Der Islam beweist in Dänemark, dass er mit dem Westen nicht kompatibel ist

Der Islam hat in Dänemark wieder einmal bewiesen, dass er nicht mit freiheitlichen Werten kompatibel ist:

Auf einer Konferenz zum Thema Kunstfreiheit und Blasphemie in Kopenhagen sind Dutzende Schüsse gefallen. Dabei soll es laut Medienberichten einen Toten und drei Verletzte gegeben haben. An der Konferenz nahm neben dem französischen Botschafter François Zimeray auch der Karikaturist Lars Vilks teil, dessen Mohammed-Karikaturen für Aufsehen sorgten.
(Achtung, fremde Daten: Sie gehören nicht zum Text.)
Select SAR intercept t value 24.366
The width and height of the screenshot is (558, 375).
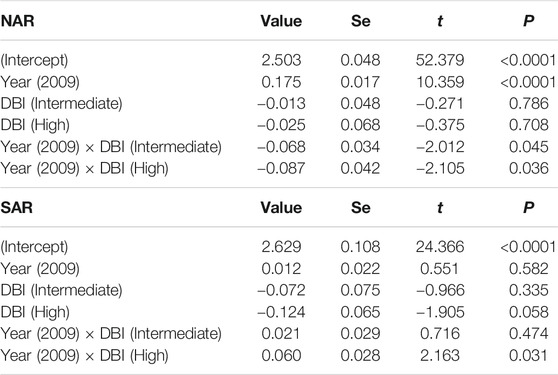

Dieses Mal haben es die Täter dank dänischen Polizeibeamten, von denen drei bei der Attacke verletzt worden sind, nicht in die Veranstaltung eindringen und die Zielpersonen massakrieren konnten.

Mit einer solchen Tat ist hinreichend bewiesen, insbesondere da die Täter kaum ohne Mitwisser in Dänemark operieren konnten, dass die islamische Gemeinschaft allerhöchstens an Sozialtransfers und einem angenehmen Leben in Dänemark interessiert ist, aber nicht die Werte Dänemarks teilt.